TASK GOAL:
Give again, exactly and without pictures, the lines running from the line with "Task: Click Created By cell 'aedwards-xwr'" to the end of the records below.

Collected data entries
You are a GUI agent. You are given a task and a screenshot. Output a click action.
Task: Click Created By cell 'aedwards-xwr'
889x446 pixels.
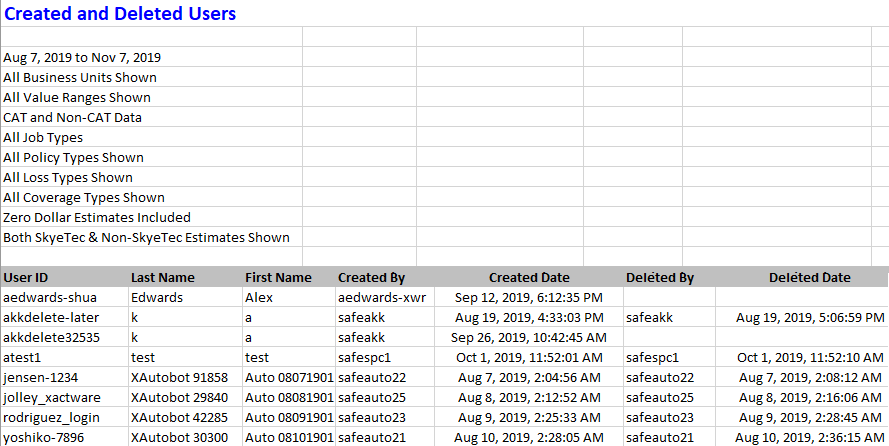[377, 297]
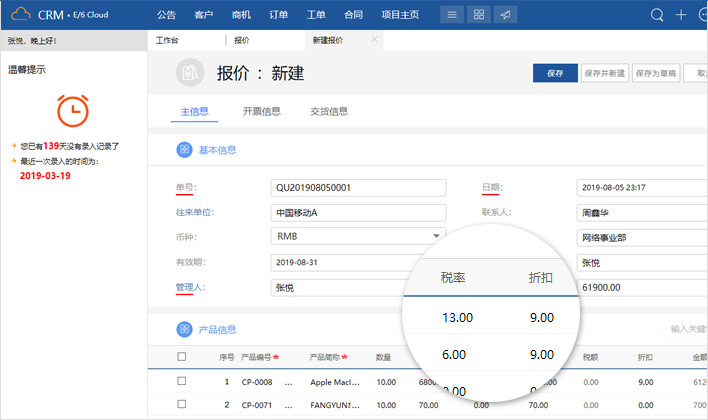Switch to the 开票信息 tab

pos(261,111)
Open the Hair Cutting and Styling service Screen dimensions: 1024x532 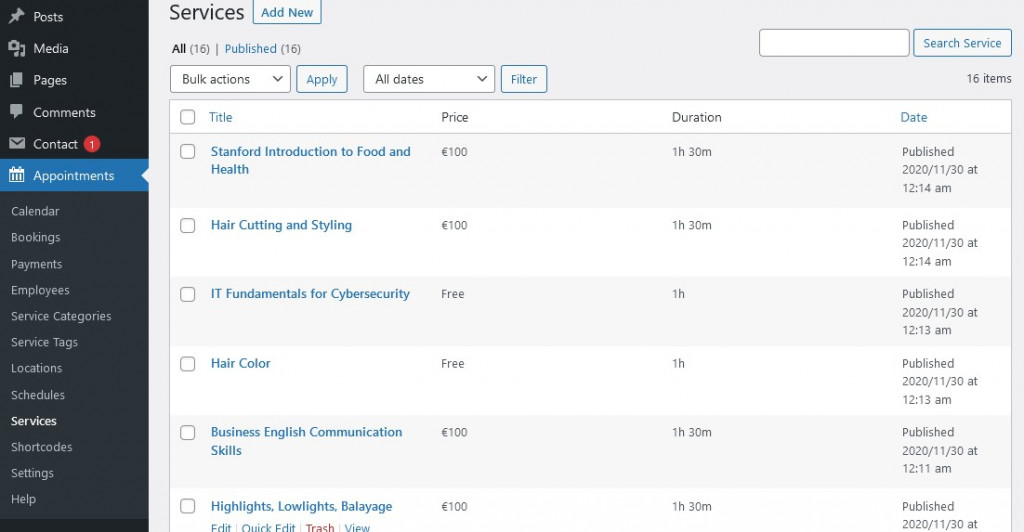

ANSWER AREA:
Task: Click Created By cell 'aedwards-xwr'
889x446 pixels.
[377, 297]
Switch to the 开票信息 tab

pos(261,111)
Open the Hair Cutting and Styling service Screen dimensions: 1024x532 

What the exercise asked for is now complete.